- [What to produce]
For every entry below, retype it exactly as it reads.

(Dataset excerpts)
┄┄┄┄┄┄┄┄┄┄

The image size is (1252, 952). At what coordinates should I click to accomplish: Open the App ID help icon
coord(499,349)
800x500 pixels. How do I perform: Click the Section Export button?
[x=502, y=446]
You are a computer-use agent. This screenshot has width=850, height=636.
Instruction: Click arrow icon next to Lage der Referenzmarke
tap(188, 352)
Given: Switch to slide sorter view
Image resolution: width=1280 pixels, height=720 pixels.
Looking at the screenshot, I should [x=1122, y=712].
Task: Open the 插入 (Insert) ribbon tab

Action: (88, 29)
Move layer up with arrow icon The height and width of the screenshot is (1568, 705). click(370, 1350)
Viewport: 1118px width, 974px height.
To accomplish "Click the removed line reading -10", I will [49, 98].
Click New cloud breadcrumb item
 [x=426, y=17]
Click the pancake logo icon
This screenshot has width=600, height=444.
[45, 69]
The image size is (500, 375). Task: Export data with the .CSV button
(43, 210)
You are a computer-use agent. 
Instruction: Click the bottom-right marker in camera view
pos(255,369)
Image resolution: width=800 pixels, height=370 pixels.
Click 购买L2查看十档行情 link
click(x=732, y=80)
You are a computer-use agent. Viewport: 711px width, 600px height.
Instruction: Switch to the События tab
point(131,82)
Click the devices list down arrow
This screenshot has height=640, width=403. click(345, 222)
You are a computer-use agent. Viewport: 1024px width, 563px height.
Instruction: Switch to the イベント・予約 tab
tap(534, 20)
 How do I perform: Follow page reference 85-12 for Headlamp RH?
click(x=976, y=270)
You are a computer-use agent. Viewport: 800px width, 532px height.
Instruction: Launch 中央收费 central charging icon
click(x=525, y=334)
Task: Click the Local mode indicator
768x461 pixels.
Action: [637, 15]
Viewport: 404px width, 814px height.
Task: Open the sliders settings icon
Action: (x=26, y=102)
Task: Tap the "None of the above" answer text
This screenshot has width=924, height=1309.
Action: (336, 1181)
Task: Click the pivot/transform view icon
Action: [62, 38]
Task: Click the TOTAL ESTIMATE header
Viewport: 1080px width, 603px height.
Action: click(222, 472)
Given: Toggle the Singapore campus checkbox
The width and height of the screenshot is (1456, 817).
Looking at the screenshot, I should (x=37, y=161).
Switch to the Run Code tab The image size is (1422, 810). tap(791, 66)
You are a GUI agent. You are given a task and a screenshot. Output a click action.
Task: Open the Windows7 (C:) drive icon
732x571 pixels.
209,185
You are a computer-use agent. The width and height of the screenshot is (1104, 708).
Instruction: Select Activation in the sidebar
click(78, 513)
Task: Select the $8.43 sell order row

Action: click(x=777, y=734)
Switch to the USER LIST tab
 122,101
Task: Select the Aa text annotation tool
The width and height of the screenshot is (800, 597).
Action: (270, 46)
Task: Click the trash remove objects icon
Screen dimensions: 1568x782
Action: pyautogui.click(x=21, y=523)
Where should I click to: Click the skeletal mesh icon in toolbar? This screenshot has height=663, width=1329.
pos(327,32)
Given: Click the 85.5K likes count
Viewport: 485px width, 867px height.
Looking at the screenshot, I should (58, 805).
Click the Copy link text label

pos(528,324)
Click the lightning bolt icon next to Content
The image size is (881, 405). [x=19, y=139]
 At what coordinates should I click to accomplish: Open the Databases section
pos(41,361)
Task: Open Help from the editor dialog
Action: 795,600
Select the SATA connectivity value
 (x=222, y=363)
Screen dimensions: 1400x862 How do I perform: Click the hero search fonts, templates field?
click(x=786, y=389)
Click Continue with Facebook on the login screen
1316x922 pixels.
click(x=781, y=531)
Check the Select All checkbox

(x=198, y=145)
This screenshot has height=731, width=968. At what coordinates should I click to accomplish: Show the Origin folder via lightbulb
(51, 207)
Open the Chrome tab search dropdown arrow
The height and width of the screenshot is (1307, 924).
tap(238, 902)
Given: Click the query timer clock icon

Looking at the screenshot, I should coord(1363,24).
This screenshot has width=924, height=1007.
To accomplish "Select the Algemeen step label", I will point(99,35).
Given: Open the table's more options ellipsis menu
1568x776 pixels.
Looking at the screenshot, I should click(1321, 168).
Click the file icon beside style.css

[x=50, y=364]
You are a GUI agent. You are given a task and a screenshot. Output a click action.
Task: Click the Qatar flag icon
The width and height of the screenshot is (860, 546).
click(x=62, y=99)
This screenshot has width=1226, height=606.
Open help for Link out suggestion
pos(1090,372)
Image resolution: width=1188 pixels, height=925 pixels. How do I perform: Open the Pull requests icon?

┄┄┄┄┄┄┄┄┄┄

- [Task solution]
The image size is (1252, 952). At what coordinates should I click to accomplish: Open the App ID help icon
coord(499,349)
800x500 pixels. How do I perform: Click the Section Export button?
[x=502, y=446]
You are a computer-use agent. This screenshot has width=850, height=636.
Instruction: Click arrow icon next to Lage der Referenzmarke
tap(188, 352)
Given: Switch to slide sorter view
Image resolution: width=1280 pixels, height=720 pixels.
Looking at the screenshot, I should [x=1122, y=712].
Task: Open the 插入 (Insert) ribbon tab

Action: (88, 29)
Move layer up with arrow icon The height and width of the screenshot is (1568, 705). click(370, 1350)
Viewport: 1118px width, 974px height.
To accomplish "Click the removed line reading -10", I will [49, 98].
Click New cloud breadcrumb item
 [x=426, y=17]
Click the pancake logo icon
This screenshot has width=600, height=444.
[45, 69]
The image size is (500, 375). Task: Export data with the .CSV button
(43, 210)
You are a computer-use agent. 
Instruction: Click the bottom-right marker in camera view
pos(255,369)
Image resolution: width=800 pixels, height=370 pixels.
Click 购买L2查看十档行情 link
click(x=732, y=80)
You are a computer-use agent. Viewport: 711px width, 600px height.
Instruction: Switch to the События tab
point(131,82)
Click the devices list down arrow
This screenshot has height=640, width=403. click(345, 222)
You are a computer-use agent. Viewport: 1024px width, 563px height.
Instruction: Switch to the イベント・予約 tab
tap(534, 20)
 How do I perform: Follow page reference 85-12 for Headlamp RH?
click(x=976, y=270)
You are a computer-use agent. Viewport: 800px width, 532px height.
Instruction: Launch 中央收费 central charging icon
click(x=525, y=334)
Task: Click the Local mode indicator
768x461 pixels.
Action: [637, 15]
Viewport: 404px width, 814px height.
Task: Open the sliders settings icon
Action: (x=26, y=102)
Task: Tap the "None of the above" answer text
This screenshot has width=924, height=1309.
Action: (336, 1181)
Task: Click the pivot/transform view icon
Action: [62, 38]
Task: Click the TOTAL ESTIMATE header
Viewport: 1080px width, 603px height.
Action: click(222, 472)
Given: Toggle the Singapore campus checkbox
The width and height of the screenshot is (1456, 817).
Looking at the screenshot, I should (x=37, y=161).
Switch to the Run Code tab The image size is (1422, 810). tap(791, 66)
You are a GUI agent. You are given a task and a screenshot. Output a click action.
Task: Open the Windows7 (C:) drive icon
732x571 pixels.
209,185
You are a computer-use agent. The width and height of the screenshot is (1104, 708).
Instruction: Select Activation in the sidebar
click(78, 513)
Task: Select the $8.43 sell order row

Action: click(x=777, y=734)
Switch to the USER LIST tab
 122,101
Task: Select the Aa text annotation tool
The width and height of the screenshot is (800, 597).
Action: (270, 46)
Task: Click the trash remove objects icon
Screen dimensions: 1568x782
Action: pyautogui.click(x=21, y=523)
Where should I click to: Click the skeletal mesh icon in toolbar? This screenshot has height=663, width=1329.
pos(327,32)
Given: Click the 85.5K likes count
Viewport: 485px width, 867px height.
Looking at the screenshot, I should (58, 805).
Click the Copy link text label

pos(528,324)
Click the lightning bolt icon next to Content
The image size is (881, 405). [x=19, y=139]
 At what coordinates should I click to accomplish: Open the Databases section
pos(41,361)
Task: Open Help from the editor dialog
Action: 795,600
Select the SATA connectivity value
 (x=222, y=363)
Screen dimensions: 1400x862 How do I perform: Click the hero search fonts, templates field?
click(x=786, y=389)
Click Continue with Facebook on the login screen
1316x922 pixels.
click(x=781, y=531)
Check the Select All checkbox

(x=198, y=145)
This screenshot has height=731, width=968. At what coordinates should I click to accomplish: Show the Origin folder via lightbulb
(51, 207)
Open the Chrome tab search dropdown arrow
The height and width of the screenshot is (1307, 924).
tap(238, 902)
Given: Click the query timer clock icon

Looking at the screenshot, I should coord(1363,24).
This screenshot has width=924, height=1007.
To accomplish "Select the Algemeen step label", I will point(99,35).
Given: Open the table's more options ellipsis menu
1568x776 pixels.
Looking at the screenshot, I should click(1321, 168).
Click the file icon beside style.css

[x=50, y=364]
You are a GUI agent. You are given a task and a screenshot. Output a click action.
Task: Click the Qatar flag icon
The width and height of the screenshot is (860, 546).
click(x=62, y=99)
This screenshot has width=1226, height=606.
Open help for Link out suggestion
pos(1090,372)
Image resolution: width=1188 pixels, height=925 pixels. How do I perform: Open the Pull requests icon?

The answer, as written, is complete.